#### Supplied information

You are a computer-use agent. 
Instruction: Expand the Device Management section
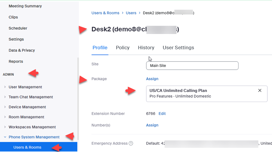(x=27, y=107)
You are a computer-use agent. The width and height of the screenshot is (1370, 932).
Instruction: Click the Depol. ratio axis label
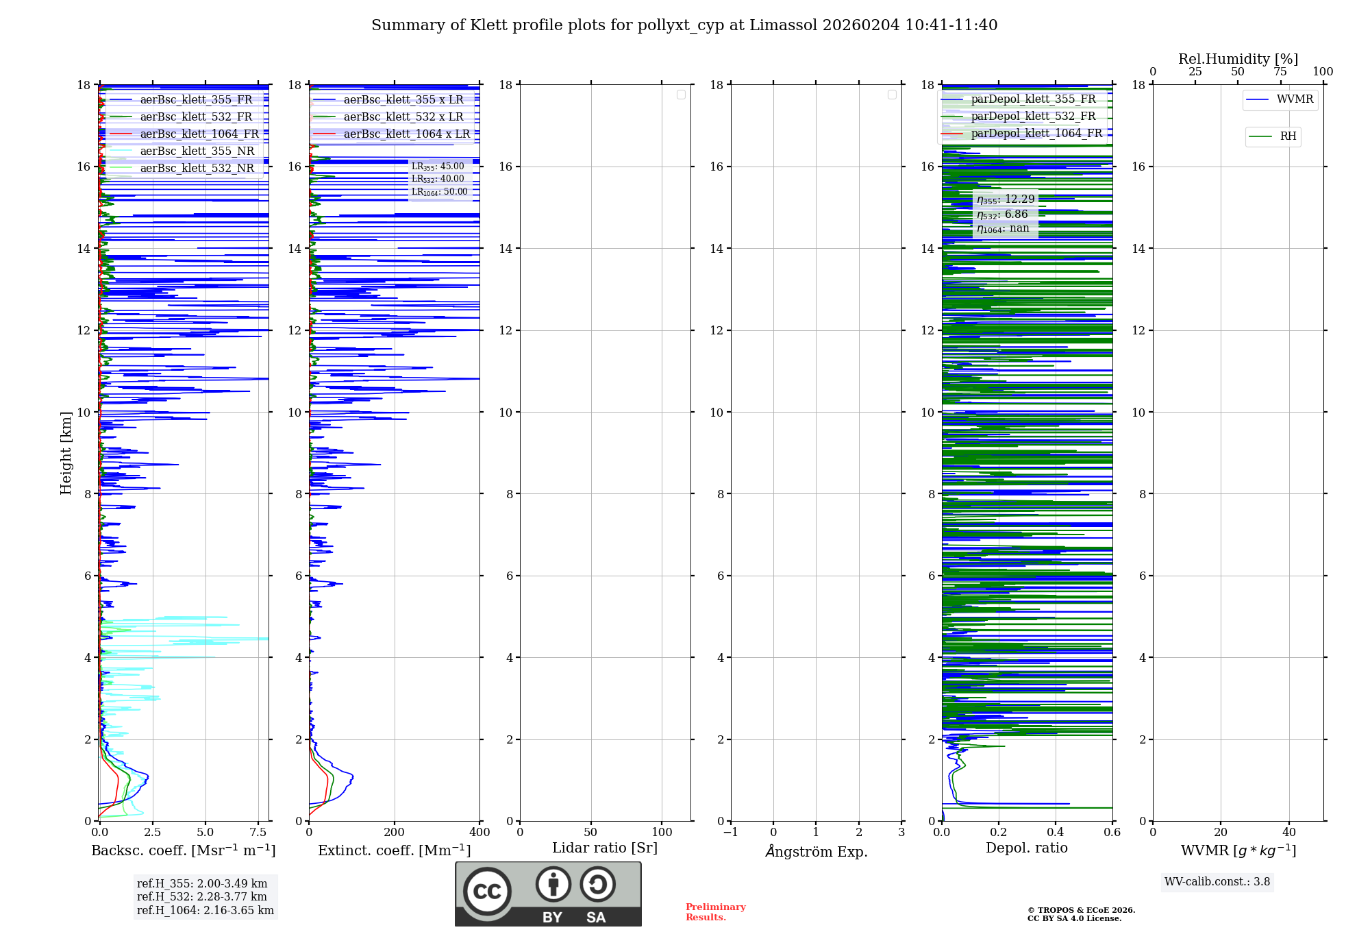1027,848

########

**Try it:** What is needed is the data above, retyped exactly, with every picture left out.

**The completed task:**
You are a computer-use agent. 
Instruction: Expand the Device Management section
(x=27, y=107)
You are a computer-use agent. The width and height of the screenshot is (1370, 932).
Instruction: Click the Depol. ratio axis label
1027,848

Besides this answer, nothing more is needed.